Once again, we see the distinction between the Mosaic Law as given to the Israelites in history and God’s (or Christ’s) Law that exists for both Jew and Gentile for all time. The contemporary Christian wishing to discover applications of the Mosaic Law under the New Covenant must remember that, “the law of Moses did not bring relief from the matrix of sin and death; instead, it made it worse.” However, much of the Mosaic Law reflects God’s basic moral prescriptions and should, therefore, be respected (just as Christ respected it) as the universal commands that they are. Since the Mosaic Law only brought death (Romans 7:10), we are now subject to the law of Christ (1 Corinthians 9:21) that gives life (Romans 8:2). Therefore, the Mosaic system should no longer be viewed as the thing which brings righteousness because it was never adequate to provide such a thing. Rather, the Mosaic system was, “a subset of the law of God generally…” and therefore any moral prescription found in this subset that has universal application should be applied regardless of whether or not it is found in the Mosaic Law. The way to know whether certain aspects of the Mosaic Law were situational for the Israelites in history or apply for all time is to discover the prescriptions given by Christ in the New Testament.

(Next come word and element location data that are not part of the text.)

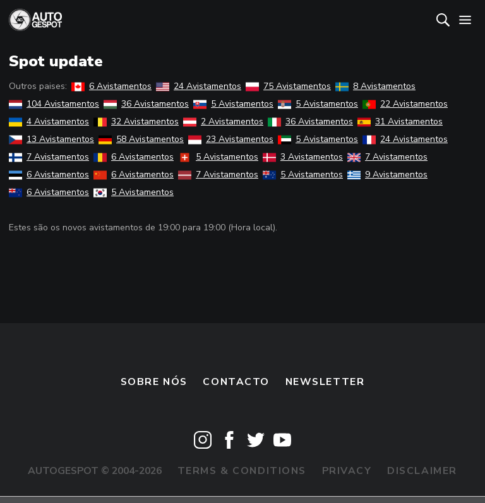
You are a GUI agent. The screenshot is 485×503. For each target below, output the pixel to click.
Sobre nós (154, 382)
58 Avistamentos (141, 139)
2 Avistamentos (223, 121)
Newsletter (325, 382)
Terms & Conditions (241, 471)
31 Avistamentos (400, 121)
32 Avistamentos (136, 121)
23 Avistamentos (230, 139)
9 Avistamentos (387, 174)
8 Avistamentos (375, 86)
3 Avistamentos (303, 157)
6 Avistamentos (111, 86)
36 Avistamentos (146, 104)
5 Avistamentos (233, 104)
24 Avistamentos (198, 86)
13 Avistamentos (51, 139)
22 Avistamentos (405, 104)
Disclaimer (422, 471)
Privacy (347, 471)
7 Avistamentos (49, 157)
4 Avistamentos (49, 121)
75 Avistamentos (288, 86)
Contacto (236, 382)
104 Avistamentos (54, 104)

Also, simple reflection on the Bible’s basic principles can help to reveal those universal moral prescriptions found in the Mosaic Law.
 Douglas J. Moo, The NIV Application Commentary: Romans (Grand Rapids: Zondervan, 2000), 86.
 H.E. Turlington, “Jesus and the Law,” Review & Expositor, Vol. 53, No. 1 (January 1956): 44.
 H.E. Turlington, “Jesus and the Law,” Review & Expositor, Vol. 53, No. 1 (January 1956): 37.
 Richard Bending, “Jesus, the Law and Moral Issues Today,” Modern Believing, Vol. 49, No. 1 (January 2008): 19.
 Douglas J. Moo, The NIV Application Commentary: Romans (Grand Rapids: Zondervan, 2000), 330.
 Richard Bending, “Jesus, the Law and Moral Issues Today,” Modern Believing, Vol. 49, No. 1 (January 2008): 20.
 Douglas J. Moo, The NIV Application Commentary: Romans (Grand Rapids: Zondervan, 2000), 219.
 Douglas J. Moo, The NIV Application Commentary: Romans (Grand Rapids: Zondervan, 2000), 222.